4.3 Cross-Validating Models

Predictive models are usually built on given data and verified on held-aside or unseen data. Cross-validation is a model improvement technique that avoids the limitations of a single train-and-test experiment by building and testing multiple models through repeated sampling from the available data. It's purpose is to offer better insight into how well the model would generalize to new data and to avoid over-fitting and deriving wrong conclusions from misleading peculiarities of the seen data.

The ore.CV utility R function uses Oracle R Enterprise for performing cross-validation of regression and classification models. The function ore.CV is available for download from the following Oracle R Technologies blog post:

https://blogs.oracle.com/R/entry/model_cross_validation_with_ore

For a select set of algorithms and cases, the function ore.CV performs cross-validation for models that were generated by Oracle R Enterprise regression and classification functions using in-database data.

### Listing
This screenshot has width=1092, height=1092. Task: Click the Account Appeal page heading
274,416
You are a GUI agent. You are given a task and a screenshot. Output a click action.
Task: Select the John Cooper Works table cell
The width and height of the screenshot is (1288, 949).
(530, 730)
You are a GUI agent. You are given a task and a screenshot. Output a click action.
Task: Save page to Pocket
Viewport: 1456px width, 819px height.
--
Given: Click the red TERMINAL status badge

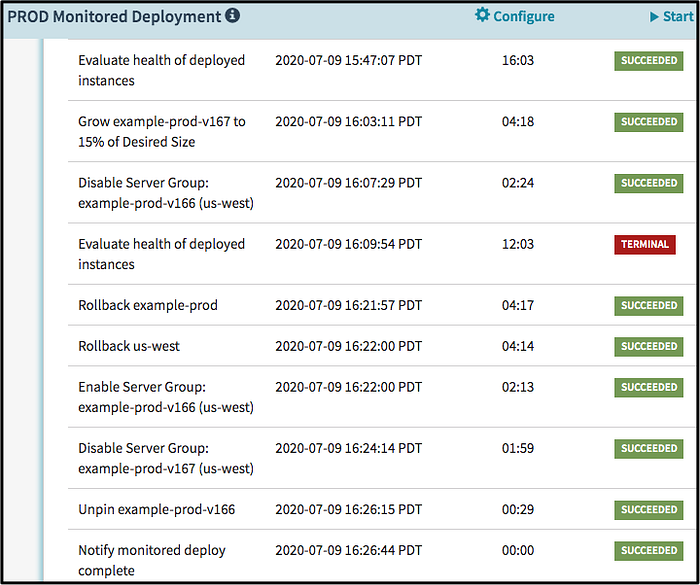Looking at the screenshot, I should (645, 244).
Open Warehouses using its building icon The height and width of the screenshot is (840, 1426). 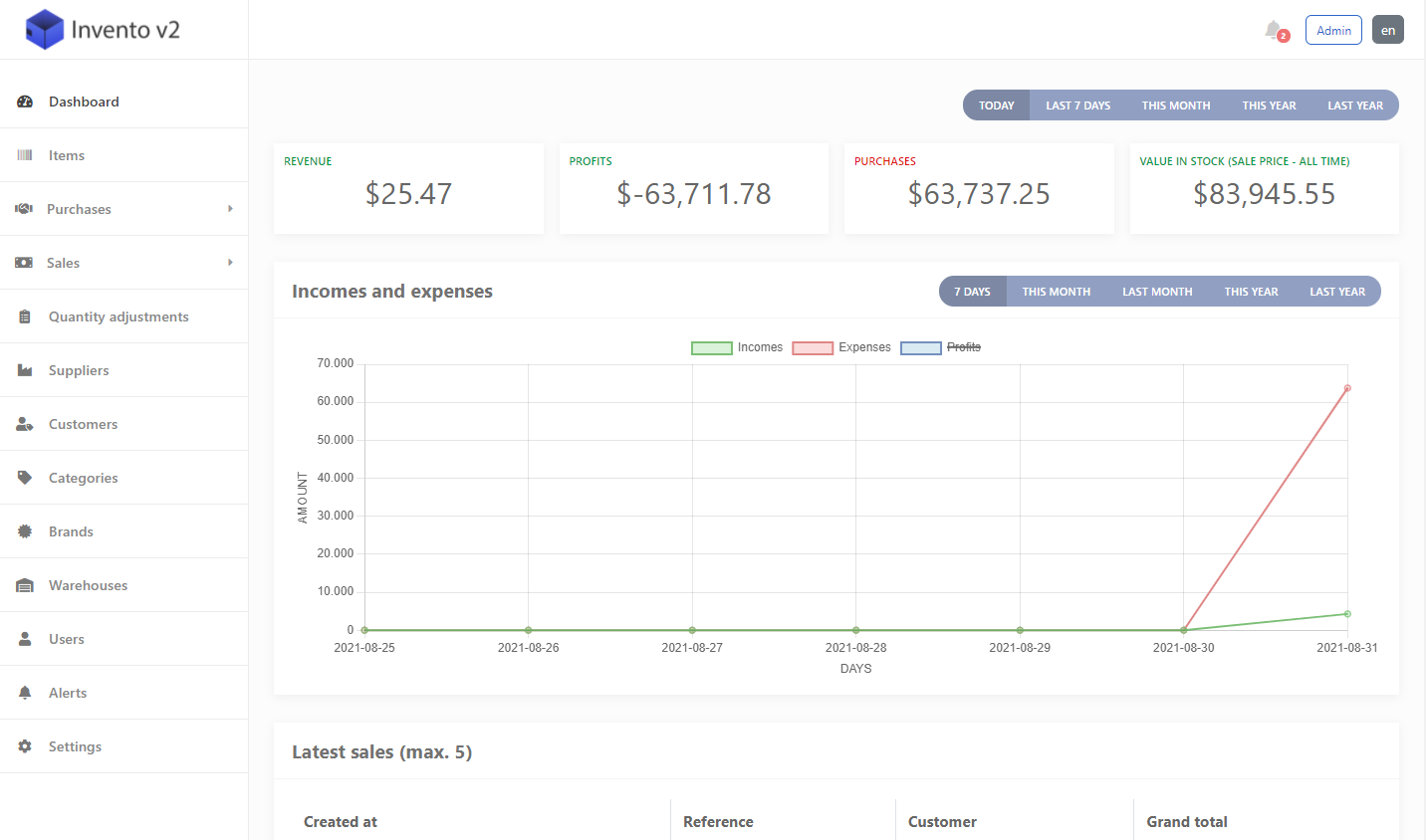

### Stated exercise A
List every purpose of cross-validation that the cross-validation section gives.
### Stated exercise B
Answer these from the cross-validation section:
(i) How does cross-validation avoid the limitations of a single train-and-test experiment?
(ii) Which two kinds of models does ore.CV cross-validate?
(iii) Where can ore.CV be downloaded from?
### Stated exercise C
Summarize the cross-validation section in two sentences.
None of the entries is needed here.

### Full output A
- Offering better insight into how well the model would generalize to new data
- Avoiding over-fitting
- Avoiding deriving wrong conclusions from misleading peculiarities of the seen data

### Full output B
(i) By building and testing multiple models through repeated sampling from the available data.
(ii) Regression and classification models.
(iii) From an Oracle R Technologies blog post at https://blogs.oracle.com/R/entry/model_cross_validation_with_ore

### Full output C
Cross-validation builds and tests multiple models through repeated sampling from the available data, which gives better insight into how a model would generalize and helps avoid over-fitting. The ore.CV utility R function, downloadable from an Oracle R Technologies blog post, uses Oracle R Enterprise to cross-validate regression and classification models generated from in-database data.